**Records from a pointing dataset**:
____

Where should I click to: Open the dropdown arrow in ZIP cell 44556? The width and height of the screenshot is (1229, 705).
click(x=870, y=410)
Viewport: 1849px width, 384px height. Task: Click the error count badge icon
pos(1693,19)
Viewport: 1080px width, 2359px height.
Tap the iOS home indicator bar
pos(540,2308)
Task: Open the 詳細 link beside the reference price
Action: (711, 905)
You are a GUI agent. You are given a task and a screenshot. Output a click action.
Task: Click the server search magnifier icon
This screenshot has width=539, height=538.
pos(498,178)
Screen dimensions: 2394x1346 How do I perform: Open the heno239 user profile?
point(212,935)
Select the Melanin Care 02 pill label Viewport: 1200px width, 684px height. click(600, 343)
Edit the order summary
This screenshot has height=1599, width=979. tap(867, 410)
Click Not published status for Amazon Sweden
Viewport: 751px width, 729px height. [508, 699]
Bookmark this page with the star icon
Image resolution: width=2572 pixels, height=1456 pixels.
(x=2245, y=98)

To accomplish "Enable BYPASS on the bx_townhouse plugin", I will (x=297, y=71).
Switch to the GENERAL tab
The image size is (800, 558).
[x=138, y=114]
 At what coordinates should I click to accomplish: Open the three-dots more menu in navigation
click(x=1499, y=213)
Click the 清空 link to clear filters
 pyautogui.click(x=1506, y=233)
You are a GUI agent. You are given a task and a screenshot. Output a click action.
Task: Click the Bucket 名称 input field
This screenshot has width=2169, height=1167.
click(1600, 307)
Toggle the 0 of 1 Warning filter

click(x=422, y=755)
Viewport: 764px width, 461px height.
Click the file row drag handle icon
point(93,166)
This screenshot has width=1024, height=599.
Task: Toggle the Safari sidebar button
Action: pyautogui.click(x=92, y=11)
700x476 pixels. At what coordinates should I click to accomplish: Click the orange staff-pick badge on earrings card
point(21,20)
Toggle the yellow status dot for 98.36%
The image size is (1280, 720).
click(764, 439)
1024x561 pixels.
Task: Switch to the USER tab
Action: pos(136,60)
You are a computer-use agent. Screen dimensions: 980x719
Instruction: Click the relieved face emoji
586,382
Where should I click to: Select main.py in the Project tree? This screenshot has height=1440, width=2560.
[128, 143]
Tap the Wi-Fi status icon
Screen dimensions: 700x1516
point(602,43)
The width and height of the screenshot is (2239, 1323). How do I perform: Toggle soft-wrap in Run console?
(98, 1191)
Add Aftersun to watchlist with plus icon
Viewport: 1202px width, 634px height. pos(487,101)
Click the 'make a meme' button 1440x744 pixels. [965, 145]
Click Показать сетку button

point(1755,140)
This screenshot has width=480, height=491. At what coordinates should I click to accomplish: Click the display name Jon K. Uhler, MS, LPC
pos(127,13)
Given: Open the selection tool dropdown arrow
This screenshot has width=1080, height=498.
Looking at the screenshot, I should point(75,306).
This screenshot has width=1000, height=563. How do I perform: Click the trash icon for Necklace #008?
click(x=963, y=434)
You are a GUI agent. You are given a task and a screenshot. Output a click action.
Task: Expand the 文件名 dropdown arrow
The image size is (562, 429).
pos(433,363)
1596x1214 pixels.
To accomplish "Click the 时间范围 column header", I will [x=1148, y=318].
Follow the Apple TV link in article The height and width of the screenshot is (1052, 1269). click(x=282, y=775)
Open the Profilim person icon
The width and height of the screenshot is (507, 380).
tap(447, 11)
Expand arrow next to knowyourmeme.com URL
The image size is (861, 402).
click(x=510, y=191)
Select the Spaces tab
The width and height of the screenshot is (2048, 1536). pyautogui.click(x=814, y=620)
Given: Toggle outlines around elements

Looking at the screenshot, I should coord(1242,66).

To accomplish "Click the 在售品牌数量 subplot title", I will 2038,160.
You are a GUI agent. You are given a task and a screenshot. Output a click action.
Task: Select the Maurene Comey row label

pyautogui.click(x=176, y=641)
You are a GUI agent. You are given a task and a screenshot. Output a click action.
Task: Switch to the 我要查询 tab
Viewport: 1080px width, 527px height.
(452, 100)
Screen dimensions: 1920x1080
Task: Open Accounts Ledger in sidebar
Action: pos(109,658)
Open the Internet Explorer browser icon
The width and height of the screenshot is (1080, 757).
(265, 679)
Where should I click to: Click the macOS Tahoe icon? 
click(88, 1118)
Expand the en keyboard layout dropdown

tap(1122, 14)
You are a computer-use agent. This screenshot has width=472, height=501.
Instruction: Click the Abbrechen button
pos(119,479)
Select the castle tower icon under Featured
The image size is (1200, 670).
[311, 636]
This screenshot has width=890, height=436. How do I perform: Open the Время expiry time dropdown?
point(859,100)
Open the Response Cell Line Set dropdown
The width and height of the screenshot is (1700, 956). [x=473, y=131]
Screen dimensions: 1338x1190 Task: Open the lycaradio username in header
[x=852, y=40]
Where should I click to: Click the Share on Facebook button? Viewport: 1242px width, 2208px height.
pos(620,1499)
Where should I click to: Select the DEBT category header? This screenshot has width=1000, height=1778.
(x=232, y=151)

____

**TASK GOAL**: Rewrite every line of the material above as a numbered list, leaving out the blank lines.

**RESPONSE**:
1. Where should I click to: Open the dropdown arrow in ZIP cell 44556? The width and height of the screenshot is (1229, 705).
2. click(x=870, y=410)
3. Viewport: 1849px width, 384px height. Task: Click the error count badge icon
4. pos(1693,19)
5. Viewport: 1080px width, 2359px height.
6. Tap the iOS home indicator bar
7. pos(540,2308)
8. Task: Open the 詳細 link beside the reference price
9. Action: (711, 905)
10. You are a GUI agent. You are given a task and a screenshot. Output a click action.
11. Task: Click the server search magnifier icon
12. This screenshot has width=539, height=538.
13. pos(498,178)
14. Screen dimensions: 2394x1346 How do I perform: Open the heno239 user profile?
15. point(212,935)
16. Select the Melanin Care 02 pill label Viewport: 1200px width, 684px height. click(600, 343)
17. Edit the order summary
18. This screenshot has height=1599, width=979. tap(867, 410)
19. Click Not published status for Amazon Sweden
20. Viewport: 751px width, 729px height. [508, 699]
21. Bookmark this page with the star icon
22. Image resolution: width=2572 pixels, height=1456 pixels.
23. (x=2245, y=98)
24. To accomplish "Enable BYPASS on the bx_townhouse plugin", I will (x=297, y=71).
25. Switch to the GENERAL tab
26. The image size is (800, 558).
27. [x=138, y=114]
28.  At what coordinates should I click to accomplish: Open the three-dots more menu in navigation
29. click(x=1499, y=213)
30. Click the 清空 link to clear filters
31.  pyautogui.click(x=1506, y=233)
32. You are a GUI agent. You are given a task and a screenshot. Output a click action.
33. Task: Click the Bucket 名称 input field
34. This screenshot has width=2169, height=1167.
35. click(1600, 307)
36. Toggle the 0 of 1 Warning filter
37. click(x=422, y=755)
38. Viewport: 764px width, 461px height.
39. Click the file row drag handle icon
40. point(93,166)
41. This screenshot has width=1024, height=599.
42. Task: Toggle the Safari sidebar button
43. Action: pyautogui.click(x=92, y=11)
44. 700x476 pixels. At what coordinates should I click to accomplish: Click the orange staff-pick badge on earrings card
45. point(21,20)
46. Toggle the yellow status dot for 98.36%
47. The image size is (1280, 720).
48. click(764, 439)
49. 1024x561 pixels.
50. Task: Switch to the USER tab
51. Action: pos(136,60)
52. You are a computer-use agent. Screen dimensions: 980x719
53. Instruction: Click the relieved face emoji
54. 586,382
55. Where should I click to: Select main.py in the Project tree? This screenshot has height=1440, width=2560.
56. [128, 143]
57. Tap the Wi-Fi status icon
58. Screen dimensions: 700x1516
59. point(602,43)
60. The width and height of the screenshot is (2239, 1323). How do I perform: Toggle soft-wrap in Run console?
61. (98, 1191)
62. Add Aftersun to watchlist with plus icon
63. Viewport: 1202px width, 634px height. pos(487,101)
64. Click the 'make a meme' button 1440x744 pixels. [965, 145]
65. Click Показать сетку button
66. point(1755,140)
67. This screenshot has width=480, height=491. At what coordinates should I click to accomplish: Click the display name Jon K. Uhler, MS, LPC
68. pos(127,13)
69. Given: Open the selection tool dropdown arrow
70. This screenshot has width=1080, height=498.
71. Looking at the screenshot, I should point(75,306).
72. This screenshot has width=1000, height=563. How do I perform: Click the trash icon for Necklace #008?
73. click(x=963, y=434)
74. You are a GUI agent. You are given a task and a screenshot. Output a click action.
75. Task: Expand the 文件名 dropdown arrow
76. The image size is (562, 429).
77. pos(433,363)
78. 1596x1214 pixels.
79. To accomplish "Click the 时间范围 column header", I will [x=1148, y=318].
80. Follow the Apple TV link in article The height and width of the screenshot is (1052, 1269). click(x=282, y=775)
81. Open the Profilim person icon
82. The width and height of the screenshot is (507, 380).
83. tap(447, 11)
84. Expand arrow next to knowyourmeme.com URL
85. The image size is (861, 402).
86. click(x=510, y=191)
87. Select the Spaces tab
88. The width and height of the screenshot is (2048, 1536). pyautogui.click(x=814, y=620)
89. Given: Toggle outlines around elements
90. Looking at the screenshot, I should coord(1242,66).
91. To accomplish "Click the 在售品牌数量 subplot title", I will 2038,160.
92. You are a GUI agent. You are given a task and a screenshot. Output a click action.
93. Task: Select the Maurene Comey row label
94. pyautogui.click(x=176, y=641)
95. You are a GUI agent. You are given a task and a screenshot. Output a click action.
96. Task: Switch to the 我要查询 tab
97. Viewport: 1080px width, 527px height.
98. (452, 100)
99. Screen dimensions: 1920x1080
100. Task: Open Accounts Ledger in sidebar
101. Action: pos(109,658)
102. Open the Internet Explorer browser icon
103. The width and height of the screenshot is (1080, 757).
104. (265, 679)
105. Where should I click to: Click the macOS Tahoe icon? 
106. click(88, 1118)
107. Expand the en keyboard layout dropdown
108. tap(1122, 14)
109. You are a computer-use agent. This screenshot has width=472, height=501.
110. Instruction: Click the Abbrechen button
111. pos(119,479)
112. Select the castle tower icon under Featured
113. The image size is (1200, 670).
114. [311, 636]
115. This screenshot has width=890, height=436. How do I perform: Open the Время expiry time dropdown?
116. point(859,100)
117. Open the Response Cell Line Set dropdown
118. The width and height of the screenshot is (1700, 956). [x=473, y=131]
119. Screen dimensions: 1338x1190 Task: Open the lycaradio username in header
120. [x=852, y=40]
121. Where should I click to: Click the Share on Facebook button? Viewport: 1242px width, 2208px height.
122. pos(620,1499)
123. Where should I click to: Select the DEBT category header? This screenshot has width=1000, height=1778.
124. (x=232, y=151)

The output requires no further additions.